It is the birthday in 1824 of Samuel Plimsoll, for whom the Plimsoll Club was indirectly named. The club, which was near the top of the New Orleans World Trade Center at the foot of Canal Street, was originally for people in maritime shipping. It was private, but enough special events took place in their dining rooms that many non-members have dined there. Its kitchen, while not what I'd call one of the best in town, was quite capable of putting on an exceptional dinner. The view through the big windows up there adds to the specialness of the place. The Plimsoll Club's logo was the mark on the side of a ship that shows the lowest level the vessel can lie in the water, and therefore its maximum load-bearing capability. (The idea was the creation of Samuel Plimsoll.)
▬▬▬
Answer these from the Plimsoll Club text above:
1. In what year was Samuel Plimsoll born?
2. Where was the Plimsoll Club located?
3. What did the club's logo show?

## The data
▬▬▬
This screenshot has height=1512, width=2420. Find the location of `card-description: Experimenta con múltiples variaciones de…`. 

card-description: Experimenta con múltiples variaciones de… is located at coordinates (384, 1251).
▬▬▬
## Task answer
1. 1824
2. Near the top of the New Orleans World Trade Center, at the foot of Canal Street
3. The mark on the side of a ship that shows the lowest level the vessel can lie in the water, and so its maximum load-bearing capability